### Task data
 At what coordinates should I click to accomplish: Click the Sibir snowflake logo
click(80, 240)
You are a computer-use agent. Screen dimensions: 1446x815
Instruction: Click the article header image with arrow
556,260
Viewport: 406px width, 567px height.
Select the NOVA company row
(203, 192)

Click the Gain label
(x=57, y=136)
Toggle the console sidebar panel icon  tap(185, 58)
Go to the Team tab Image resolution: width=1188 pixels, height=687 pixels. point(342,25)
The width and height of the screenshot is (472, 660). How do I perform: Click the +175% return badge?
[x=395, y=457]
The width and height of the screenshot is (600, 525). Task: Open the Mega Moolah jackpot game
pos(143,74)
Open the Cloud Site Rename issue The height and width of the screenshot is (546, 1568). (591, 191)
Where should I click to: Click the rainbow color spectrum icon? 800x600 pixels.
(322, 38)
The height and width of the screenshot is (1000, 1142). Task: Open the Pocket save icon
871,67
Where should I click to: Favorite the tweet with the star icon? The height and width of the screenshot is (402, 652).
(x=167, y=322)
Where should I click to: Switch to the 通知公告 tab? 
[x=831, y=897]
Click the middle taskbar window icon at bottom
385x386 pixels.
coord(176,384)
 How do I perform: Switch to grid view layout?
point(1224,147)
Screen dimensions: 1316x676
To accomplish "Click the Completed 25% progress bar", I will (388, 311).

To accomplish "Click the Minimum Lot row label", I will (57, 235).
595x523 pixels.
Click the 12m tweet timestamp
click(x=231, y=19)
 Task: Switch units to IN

### Work instructions
Copy out the entries above again, keeping them exact.

### Output of the task
 At what coordinates should I click to accomplish: Click the Sibir snowflake logo
click(80, 240)
You are a computer-use agent. Screen dimensions: 1446x815
Instruction: Click the article header image with arrow
556,260
Viewport: 406px width, 567px height.
Select the NOVA company row
(203, 192)

Click the Gain label
(x=57, y=136)
Toggle the console sidebar panel icon  tap(185, 58)
Go to the Team tab Image resolution: width=1188 pixels, height=687 pixels. point(342,25)
The width and height of the screenshot is (472, 660). How do I perform: Click the +175% return badge?
[x=395, y=457]
The width and height of the screenshot is (600, 525). Task: Open the Mega Moolah jackpot game
pos(143,74)
Open the Cloud Site Rename issue The height and width of the screenshot is (546, 1568). (591, 191)
Where should I click to: Click the rainbow color spectrum icon? 800x600 pixels.
(322, 38)
The height and width of the screenshot is (1000, 1142). Task: Open the Pocket save icon
871,67
Where should I click to: Favorite the tweet with the star icon? The height and width of the screenshot is (402, 652).
(x=167, y=322)
Where should I click to: Switch to the 通知公告 tab? 
[x=831, y=897]
Click the middle taskbar window icon at bottom
385x386 pixels.
coord(176,384)
 How do I perform: Switch to grid view layout?
point(1224,147)
Screen dimensions: 1316x676
To accomplish "Click the Completed 25% progress bar", I will (388, 311).

To accomplish "Click the Minimum Lot row label", I will (57, 235).
595x523 pixels.
Click the 12m tweet timestamp
click(x=231, y=19)
 Task: Switch units to IN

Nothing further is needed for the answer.